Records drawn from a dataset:
▬▬▬▬▬▬▬▬▬▬

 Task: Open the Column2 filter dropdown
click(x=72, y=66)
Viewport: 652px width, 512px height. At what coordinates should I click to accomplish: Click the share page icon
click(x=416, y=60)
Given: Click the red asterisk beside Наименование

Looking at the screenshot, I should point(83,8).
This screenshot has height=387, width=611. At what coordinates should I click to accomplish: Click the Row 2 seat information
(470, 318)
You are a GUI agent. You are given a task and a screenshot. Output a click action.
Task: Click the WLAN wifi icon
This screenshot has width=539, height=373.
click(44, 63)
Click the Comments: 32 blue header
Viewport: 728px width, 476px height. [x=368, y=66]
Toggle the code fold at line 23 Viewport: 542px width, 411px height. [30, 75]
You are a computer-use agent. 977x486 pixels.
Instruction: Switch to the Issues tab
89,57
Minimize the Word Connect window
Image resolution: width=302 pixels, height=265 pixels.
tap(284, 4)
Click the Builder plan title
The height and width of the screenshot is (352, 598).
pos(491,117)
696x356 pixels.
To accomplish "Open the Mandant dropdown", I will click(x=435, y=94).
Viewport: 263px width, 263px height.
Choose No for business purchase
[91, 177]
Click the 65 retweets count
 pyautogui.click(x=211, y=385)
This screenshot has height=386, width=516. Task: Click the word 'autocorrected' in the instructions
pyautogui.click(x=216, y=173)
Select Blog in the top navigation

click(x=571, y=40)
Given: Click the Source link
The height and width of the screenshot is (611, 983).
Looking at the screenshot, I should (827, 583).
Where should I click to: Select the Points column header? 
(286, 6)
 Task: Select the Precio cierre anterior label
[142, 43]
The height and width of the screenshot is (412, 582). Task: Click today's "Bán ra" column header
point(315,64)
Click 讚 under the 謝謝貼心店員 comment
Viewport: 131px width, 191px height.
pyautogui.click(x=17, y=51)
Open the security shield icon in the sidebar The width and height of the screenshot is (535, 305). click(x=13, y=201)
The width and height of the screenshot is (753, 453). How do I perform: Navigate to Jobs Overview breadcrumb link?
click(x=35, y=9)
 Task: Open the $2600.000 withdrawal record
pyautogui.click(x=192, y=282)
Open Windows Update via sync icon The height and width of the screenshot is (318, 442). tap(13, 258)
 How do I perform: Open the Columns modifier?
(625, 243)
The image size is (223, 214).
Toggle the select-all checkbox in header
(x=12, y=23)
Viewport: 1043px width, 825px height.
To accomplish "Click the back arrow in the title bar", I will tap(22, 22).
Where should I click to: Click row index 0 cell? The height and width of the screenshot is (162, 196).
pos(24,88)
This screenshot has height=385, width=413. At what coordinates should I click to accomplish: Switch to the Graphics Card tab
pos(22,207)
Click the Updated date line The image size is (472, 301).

▬▬▬▬▬▬▬▬▬▬

* _Instructions to follow_
If a line in the data above holds the word "will", count it; give only the total.

* _Expected answer_
2